Gli auguri di Natale del sindaco Claudio Scajola, pronunciati ieri nella sala consiliare di Palazzo Civico in uno stile “mattarelliano”, continuano a far discutere. A intervenire con parole dure è il consigliere comunale del Partito Democratico Ivan Bracco, che paragona l’evento a uno spettacolo più che a un messaggio istituzionale rivolto alla città.
"Quello andato in scena – afferma Bracco – è sembrato uno spettacolo ispirato a Zelig: una scenografia curata nei minimi dettagli, con palco, leggio e una platea di comparse chiamate ad applaudire, sorridere e annuire. Ma la realtà di Imperia è ben diversa e non si presta a operazioni di facciata". Secondo l’esponente dem, il tentativo di coinvolgere la città con toni leggeri e battute giudicate “forzate” ha prodotto l’effetto opposto. "Non ha suscitato consenso né partecipazione autentica – sottolinea – ma ha alimentato critiche e un diffuso malcontento".
Un disagio che, come evidenzia Ivan Bracco, emerge chiaramente anche dai social network. "I commenti dei cittadini sono netti: Imperia non vuole più ridere per convenzione e non accetta di essere trattata con superficialità. C’è un rifiuto sempre più evidente di una narrazione che dipinge la città come ingenua o accondiscendente". Il consigliere PD allarga poi lo sguardo alle condizioni reali del territorio. "Parliamo di una città senza anima, senza lavoro e senza prospettive. I nostri ragazzi, una volta finite le scuole superiori, se ne vanno e spesso non tornano più, costretti a cercare futuro altrove, in Italia o all’estero".
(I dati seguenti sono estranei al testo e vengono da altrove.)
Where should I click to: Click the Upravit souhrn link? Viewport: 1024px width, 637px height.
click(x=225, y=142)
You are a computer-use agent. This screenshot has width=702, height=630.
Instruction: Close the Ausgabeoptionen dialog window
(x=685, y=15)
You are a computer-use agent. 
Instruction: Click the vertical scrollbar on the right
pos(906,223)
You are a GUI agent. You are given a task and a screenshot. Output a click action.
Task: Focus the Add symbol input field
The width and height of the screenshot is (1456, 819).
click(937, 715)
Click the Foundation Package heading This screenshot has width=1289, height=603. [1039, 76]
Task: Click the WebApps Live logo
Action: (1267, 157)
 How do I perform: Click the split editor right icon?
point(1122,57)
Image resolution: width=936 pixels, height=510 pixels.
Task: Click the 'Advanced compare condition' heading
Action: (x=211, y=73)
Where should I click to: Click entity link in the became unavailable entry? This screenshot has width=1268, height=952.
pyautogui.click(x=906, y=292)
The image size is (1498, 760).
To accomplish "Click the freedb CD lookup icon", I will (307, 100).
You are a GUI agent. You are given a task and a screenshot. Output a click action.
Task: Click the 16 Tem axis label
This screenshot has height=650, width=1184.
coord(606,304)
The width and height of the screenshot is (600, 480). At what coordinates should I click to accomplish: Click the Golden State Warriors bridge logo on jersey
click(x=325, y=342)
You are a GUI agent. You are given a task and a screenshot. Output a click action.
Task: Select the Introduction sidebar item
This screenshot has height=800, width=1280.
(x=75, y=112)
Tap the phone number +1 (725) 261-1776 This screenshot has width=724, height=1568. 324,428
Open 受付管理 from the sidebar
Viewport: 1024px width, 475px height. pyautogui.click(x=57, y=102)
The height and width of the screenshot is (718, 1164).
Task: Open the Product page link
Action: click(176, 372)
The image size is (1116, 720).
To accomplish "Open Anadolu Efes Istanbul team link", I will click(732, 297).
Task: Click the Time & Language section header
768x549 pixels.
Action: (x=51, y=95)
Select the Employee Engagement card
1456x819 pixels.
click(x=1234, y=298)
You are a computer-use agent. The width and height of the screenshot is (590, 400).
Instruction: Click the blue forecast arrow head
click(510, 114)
Critiche anche alla gestione dei servizi e delle opere pubbliche. "I servizi pubblici – prosegue Bracco – non sono in grado di dare risposte adeguate perché compromessi da anni di gestione confusa. I lavori pubblici avviati senza una visione complessiva rischiano di trasformarsi in vere e proprie cattedrali nel deserto, con danni enormi per la città".
Infine, una stoccata dal forte valore simbolico: "Sembra che l’unica cosa che manchi sia un ristorante a cinque stelle in Comune, magari con camere vista mare. Ma Imperia non ha bisogno di una vetrina di lusso: ha bisogno di politiche serie, di rispetto e di futuro".
La conclusione è affidata a un riferimento carico di significato politico e civile: "La storia insegna che i momenti di maggiore difficoltà portano anche a risvegli profondi. Il 25 aprile arriva sempre. E con esso, prima o poi, anche la consapevolezza".